The nonprofit spin-off of the huge design firm takes on issues like sanitation and clean cook stoves from the unique perspective of the design world.

Excerpts – Jocelyn Wyatt and Patrice Martin are the co-leads and executive directors of Ideo.org, the unique nonprofit wing of innovative design firm Ideo. Their mission: apply human-centered design to poverty-related challenges … and in the process, change the way that a for-profit business can use their resources to create social good.

Patrice Martin

Exactly what is human-centered design? Whether working with low income parents in the U.S. on how to engage in their children’s education, or creating a sanitation business in Ghana, Wyatt and Martin say their goal is to focus first on the people being served, enabling them to find a solution that’s better. “Instead of just looking at the problem from a technical perspective, we always make sure to integrate what’s desirable to people,” says Martin. “Almost all of our work begins with the actual end user, or the target market, or the person that we ultimately want to impact. We’ve found that that lens was in many cases missing from work in the social sector. We want to make something and find out if it works–and if it doesn’t, how we can change it?”

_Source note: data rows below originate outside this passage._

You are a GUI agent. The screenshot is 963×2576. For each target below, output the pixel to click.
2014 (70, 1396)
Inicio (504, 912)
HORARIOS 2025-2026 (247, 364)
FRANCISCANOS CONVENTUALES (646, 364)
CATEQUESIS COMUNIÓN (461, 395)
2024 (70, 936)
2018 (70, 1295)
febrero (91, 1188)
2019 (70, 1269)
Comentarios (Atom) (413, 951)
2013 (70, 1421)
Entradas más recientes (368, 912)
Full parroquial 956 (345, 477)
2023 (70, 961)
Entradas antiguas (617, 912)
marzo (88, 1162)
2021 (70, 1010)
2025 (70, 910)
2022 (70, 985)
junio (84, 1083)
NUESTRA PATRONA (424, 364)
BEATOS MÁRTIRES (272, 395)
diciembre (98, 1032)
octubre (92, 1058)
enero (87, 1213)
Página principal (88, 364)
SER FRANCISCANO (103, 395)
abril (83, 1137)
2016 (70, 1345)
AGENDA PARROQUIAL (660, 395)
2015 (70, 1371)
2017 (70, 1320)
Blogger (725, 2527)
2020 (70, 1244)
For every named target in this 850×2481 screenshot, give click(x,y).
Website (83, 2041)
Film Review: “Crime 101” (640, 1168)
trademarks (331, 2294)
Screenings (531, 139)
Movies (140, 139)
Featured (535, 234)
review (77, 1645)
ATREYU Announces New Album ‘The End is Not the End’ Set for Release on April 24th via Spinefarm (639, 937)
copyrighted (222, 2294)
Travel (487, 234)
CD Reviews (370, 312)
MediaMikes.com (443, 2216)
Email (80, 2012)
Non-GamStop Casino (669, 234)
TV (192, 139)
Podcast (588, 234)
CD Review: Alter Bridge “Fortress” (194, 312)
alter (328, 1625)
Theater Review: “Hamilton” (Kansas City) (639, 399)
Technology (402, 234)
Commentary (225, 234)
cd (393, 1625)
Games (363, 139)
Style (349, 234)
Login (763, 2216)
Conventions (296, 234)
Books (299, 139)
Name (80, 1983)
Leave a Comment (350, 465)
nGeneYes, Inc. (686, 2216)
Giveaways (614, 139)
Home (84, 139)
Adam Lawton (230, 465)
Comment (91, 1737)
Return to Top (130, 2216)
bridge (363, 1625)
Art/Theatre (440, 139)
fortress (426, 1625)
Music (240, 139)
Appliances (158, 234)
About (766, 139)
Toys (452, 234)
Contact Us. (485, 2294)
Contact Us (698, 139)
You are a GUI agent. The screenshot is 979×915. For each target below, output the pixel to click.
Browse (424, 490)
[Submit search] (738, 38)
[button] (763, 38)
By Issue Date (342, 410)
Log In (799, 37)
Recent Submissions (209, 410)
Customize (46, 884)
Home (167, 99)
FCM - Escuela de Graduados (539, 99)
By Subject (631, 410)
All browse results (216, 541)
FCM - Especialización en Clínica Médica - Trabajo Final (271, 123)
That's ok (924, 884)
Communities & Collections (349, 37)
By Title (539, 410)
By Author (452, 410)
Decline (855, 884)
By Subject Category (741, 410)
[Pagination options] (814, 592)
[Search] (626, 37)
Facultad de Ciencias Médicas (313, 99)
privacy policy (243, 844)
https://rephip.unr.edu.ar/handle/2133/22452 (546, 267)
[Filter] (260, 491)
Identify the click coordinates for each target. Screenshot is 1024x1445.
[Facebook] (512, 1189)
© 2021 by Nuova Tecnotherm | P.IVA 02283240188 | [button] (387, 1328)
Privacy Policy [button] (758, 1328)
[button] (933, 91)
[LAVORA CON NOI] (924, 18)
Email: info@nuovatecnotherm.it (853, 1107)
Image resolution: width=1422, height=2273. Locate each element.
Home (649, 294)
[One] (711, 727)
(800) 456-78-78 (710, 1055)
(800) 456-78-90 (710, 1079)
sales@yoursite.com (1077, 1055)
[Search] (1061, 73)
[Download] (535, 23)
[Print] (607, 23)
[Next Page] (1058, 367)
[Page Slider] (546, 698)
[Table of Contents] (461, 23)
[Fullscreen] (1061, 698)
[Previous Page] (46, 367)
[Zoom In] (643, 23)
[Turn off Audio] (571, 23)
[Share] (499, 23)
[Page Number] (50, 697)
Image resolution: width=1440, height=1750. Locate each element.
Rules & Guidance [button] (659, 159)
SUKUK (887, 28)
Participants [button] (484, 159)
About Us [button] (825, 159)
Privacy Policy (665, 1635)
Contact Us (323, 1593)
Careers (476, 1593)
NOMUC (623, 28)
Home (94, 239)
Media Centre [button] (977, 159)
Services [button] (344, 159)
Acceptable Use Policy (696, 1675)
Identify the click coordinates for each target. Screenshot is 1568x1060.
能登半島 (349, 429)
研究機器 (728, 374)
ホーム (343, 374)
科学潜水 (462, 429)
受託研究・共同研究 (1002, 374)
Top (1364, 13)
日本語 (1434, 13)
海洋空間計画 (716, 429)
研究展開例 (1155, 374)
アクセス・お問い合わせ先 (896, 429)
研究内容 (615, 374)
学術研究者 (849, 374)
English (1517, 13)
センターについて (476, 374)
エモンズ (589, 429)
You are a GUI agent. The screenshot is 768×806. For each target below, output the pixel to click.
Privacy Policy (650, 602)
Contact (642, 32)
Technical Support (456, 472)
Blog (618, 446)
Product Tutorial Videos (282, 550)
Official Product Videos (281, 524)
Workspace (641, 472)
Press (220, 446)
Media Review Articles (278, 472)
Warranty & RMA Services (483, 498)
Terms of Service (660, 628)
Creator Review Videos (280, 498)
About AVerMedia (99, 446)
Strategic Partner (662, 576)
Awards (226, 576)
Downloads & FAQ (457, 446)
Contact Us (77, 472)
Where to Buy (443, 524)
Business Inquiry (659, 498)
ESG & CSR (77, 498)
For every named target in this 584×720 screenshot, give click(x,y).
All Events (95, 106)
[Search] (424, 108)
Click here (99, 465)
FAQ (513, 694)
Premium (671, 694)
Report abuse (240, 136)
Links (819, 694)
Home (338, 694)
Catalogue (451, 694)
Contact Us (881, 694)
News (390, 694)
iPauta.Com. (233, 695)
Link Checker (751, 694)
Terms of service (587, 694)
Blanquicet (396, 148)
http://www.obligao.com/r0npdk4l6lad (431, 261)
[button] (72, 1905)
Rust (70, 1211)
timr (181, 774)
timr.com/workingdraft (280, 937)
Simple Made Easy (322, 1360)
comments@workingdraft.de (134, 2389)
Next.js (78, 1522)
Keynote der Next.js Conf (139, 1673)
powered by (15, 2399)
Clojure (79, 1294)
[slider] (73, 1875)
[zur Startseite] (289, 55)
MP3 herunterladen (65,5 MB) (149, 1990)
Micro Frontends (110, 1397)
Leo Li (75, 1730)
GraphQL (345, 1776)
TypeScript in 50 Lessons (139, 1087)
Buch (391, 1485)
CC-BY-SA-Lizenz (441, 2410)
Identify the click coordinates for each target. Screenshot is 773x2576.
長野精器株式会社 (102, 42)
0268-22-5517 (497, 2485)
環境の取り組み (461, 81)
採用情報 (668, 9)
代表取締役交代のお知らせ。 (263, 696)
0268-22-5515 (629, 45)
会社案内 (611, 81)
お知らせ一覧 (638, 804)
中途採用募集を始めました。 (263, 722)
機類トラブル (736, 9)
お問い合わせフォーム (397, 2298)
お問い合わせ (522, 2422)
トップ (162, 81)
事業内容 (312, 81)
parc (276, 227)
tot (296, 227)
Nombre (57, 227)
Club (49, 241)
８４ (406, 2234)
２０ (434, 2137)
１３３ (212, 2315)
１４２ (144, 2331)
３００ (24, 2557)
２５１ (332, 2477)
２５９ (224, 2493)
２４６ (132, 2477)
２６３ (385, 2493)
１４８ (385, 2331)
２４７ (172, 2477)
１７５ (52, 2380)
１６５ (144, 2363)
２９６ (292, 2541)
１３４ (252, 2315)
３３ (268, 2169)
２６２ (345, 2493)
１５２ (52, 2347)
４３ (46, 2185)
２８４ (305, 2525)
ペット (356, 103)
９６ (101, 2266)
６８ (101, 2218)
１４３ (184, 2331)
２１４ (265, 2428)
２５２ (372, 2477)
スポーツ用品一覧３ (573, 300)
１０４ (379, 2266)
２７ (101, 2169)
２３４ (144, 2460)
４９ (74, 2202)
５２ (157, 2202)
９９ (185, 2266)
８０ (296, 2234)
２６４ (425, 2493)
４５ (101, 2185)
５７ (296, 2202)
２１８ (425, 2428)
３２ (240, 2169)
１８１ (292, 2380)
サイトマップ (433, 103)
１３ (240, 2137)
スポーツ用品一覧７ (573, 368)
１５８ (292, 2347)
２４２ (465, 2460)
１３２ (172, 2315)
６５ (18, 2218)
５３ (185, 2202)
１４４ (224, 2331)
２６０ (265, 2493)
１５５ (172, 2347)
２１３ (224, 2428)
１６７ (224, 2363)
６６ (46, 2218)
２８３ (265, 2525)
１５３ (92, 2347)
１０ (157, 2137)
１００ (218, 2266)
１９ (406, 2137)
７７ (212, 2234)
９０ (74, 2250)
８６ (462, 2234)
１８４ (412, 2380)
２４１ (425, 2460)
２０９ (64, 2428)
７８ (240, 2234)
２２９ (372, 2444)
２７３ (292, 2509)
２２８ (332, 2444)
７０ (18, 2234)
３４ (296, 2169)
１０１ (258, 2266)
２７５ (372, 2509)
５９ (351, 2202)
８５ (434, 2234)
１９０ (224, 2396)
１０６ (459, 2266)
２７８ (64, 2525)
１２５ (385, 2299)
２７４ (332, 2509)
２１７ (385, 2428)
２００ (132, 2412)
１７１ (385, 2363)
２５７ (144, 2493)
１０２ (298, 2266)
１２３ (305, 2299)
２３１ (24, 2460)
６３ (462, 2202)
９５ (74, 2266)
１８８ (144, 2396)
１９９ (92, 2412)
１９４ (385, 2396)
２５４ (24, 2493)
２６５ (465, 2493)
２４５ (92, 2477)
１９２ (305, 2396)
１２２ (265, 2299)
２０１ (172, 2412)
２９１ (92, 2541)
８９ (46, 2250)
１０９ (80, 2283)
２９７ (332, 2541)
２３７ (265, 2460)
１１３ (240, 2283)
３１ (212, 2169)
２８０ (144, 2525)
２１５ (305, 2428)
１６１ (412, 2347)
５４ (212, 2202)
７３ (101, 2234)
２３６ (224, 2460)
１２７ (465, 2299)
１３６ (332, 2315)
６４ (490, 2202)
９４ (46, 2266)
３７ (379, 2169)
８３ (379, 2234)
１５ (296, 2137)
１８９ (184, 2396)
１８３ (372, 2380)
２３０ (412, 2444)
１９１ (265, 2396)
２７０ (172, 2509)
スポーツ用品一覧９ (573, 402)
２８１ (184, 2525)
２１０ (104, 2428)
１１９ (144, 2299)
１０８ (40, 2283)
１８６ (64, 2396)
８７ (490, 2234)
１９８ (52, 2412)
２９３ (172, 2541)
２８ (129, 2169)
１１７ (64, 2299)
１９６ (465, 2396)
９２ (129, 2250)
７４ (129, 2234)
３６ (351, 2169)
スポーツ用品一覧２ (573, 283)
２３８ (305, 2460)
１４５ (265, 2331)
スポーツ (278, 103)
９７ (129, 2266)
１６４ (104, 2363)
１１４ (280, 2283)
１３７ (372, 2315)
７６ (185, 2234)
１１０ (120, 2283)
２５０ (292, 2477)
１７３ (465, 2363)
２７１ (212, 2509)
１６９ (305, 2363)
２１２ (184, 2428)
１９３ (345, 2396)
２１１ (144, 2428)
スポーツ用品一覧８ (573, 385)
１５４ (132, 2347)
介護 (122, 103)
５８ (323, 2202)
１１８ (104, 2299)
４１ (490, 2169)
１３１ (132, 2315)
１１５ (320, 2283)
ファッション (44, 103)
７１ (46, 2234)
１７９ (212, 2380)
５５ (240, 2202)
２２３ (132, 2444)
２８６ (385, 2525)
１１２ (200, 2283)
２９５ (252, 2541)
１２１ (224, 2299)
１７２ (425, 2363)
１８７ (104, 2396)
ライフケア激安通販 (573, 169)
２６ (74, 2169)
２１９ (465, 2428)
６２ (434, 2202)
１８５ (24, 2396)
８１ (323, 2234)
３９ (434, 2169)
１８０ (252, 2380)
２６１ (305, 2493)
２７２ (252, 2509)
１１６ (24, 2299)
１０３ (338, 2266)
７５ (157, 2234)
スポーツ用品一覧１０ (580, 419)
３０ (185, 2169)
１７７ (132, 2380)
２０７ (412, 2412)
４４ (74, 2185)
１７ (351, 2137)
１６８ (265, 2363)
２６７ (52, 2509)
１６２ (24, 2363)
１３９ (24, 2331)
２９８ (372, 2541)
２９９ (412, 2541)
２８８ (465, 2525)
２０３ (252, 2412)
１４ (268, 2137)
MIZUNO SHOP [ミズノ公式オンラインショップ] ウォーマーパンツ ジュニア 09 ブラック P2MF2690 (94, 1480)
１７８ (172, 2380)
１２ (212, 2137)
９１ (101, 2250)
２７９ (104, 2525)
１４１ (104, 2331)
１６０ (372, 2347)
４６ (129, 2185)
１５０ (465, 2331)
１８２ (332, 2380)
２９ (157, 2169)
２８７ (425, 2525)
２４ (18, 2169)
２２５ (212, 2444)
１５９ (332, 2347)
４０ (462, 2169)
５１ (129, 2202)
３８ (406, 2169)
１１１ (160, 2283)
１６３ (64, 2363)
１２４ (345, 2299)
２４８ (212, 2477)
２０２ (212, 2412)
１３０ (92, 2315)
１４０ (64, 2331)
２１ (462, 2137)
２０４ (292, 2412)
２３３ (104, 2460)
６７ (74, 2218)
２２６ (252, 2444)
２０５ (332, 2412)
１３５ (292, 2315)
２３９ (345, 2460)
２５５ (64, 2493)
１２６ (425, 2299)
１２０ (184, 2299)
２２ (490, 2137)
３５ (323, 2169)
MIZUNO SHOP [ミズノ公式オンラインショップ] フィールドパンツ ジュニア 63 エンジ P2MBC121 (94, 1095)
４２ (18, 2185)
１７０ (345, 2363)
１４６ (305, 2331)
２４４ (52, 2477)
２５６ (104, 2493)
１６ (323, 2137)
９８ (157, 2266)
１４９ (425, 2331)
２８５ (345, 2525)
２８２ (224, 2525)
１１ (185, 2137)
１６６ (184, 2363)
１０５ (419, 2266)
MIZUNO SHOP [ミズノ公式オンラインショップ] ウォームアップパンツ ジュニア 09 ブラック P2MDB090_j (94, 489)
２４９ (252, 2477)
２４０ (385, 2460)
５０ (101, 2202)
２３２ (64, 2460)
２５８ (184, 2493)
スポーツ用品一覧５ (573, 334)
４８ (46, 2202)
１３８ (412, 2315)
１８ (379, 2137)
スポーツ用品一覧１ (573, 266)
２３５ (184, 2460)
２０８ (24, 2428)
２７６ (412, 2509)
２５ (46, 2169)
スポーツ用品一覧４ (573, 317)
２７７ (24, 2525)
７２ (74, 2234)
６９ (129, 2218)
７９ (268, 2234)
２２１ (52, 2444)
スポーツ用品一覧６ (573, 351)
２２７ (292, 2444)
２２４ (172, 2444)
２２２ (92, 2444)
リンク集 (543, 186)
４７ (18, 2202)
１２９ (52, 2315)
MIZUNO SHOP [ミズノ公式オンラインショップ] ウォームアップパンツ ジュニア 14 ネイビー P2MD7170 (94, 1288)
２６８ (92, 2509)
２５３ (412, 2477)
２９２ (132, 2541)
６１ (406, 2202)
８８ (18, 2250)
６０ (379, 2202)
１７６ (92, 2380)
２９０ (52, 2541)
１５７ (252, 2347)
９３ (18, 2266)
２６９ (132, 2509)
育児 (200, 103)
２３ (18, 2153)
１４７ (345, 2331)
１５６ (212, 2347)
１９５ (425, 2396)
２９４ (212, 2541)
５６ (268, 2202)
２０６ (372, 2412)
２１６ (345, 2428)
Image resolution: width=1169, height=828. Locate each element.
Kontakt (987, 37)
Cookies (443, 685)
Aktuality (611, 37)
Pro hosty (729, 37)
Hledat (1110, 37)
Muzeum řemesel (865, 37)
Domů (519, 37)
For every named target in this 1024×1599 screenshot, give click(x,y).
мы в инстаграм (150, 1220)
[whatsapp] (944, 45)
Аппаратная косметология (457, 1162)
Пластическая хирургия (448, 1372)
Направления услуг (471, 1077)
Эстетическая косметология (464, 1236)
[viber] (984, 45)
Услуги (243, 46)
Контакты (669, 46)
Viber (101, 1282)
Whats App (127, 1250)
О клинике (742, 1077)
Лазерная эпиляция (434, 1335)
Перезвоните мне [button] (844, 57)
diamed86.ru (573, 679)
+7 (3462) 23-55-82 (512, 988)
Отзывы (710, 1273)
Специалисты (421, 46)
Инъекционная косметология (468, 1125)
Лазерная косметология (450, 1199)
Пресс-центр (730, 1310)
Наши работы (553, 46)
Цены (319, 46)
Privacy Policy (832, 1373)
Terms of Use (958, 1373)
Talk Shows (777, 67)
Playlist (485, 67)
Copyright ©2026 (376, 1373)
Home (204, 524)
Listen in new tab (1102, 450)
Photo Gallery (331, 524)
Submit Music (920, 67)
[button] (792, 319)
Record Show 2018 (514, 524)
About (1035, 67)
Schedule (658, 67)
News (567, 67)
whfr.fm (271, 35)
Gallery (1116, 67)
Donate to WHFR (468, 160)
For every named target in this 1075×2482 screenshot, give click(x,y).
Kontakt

One example is the Uniloo/Clean Team toilet developed by Ideo.org alongside Unilever and Water & Sanitation for the Urban Poor, using Kumasi, the second-largest city in Ghana, as a test market. “Public pay toilets were prevalent in Kumasi, and they were used quite a bit of the time,” reports Wyatt. “They were dirty, and sometimes inconvenient, but, you know, it was still kind of the best option.” And yet there continued to be open defecation in the city. In talking to Kumasi residents, Wyatt says, they soon learned about the problem of, um, emergencies. “People would say, ‘Yes, I use the public toilet,’” Wyatt says. “And we would say ‘Always?’ And they would say ‘Yes.’ Finally they would admit that, ‘Well, yes, sometimes in the middle of the night there’s an emergency, and I dump the bucket outside my home in the gutter.’”

That led the team to realize that instead of bringing the people to the toilets, they needed to bring the toilets to the people. Clean Team now has 330 Ideo.org-designed Uniloo toilets in operation on a rental service model–waste is picked up three times a week and delivered to a treatment facility–and they’re hoping to scale that to 10,000 by the end of next year.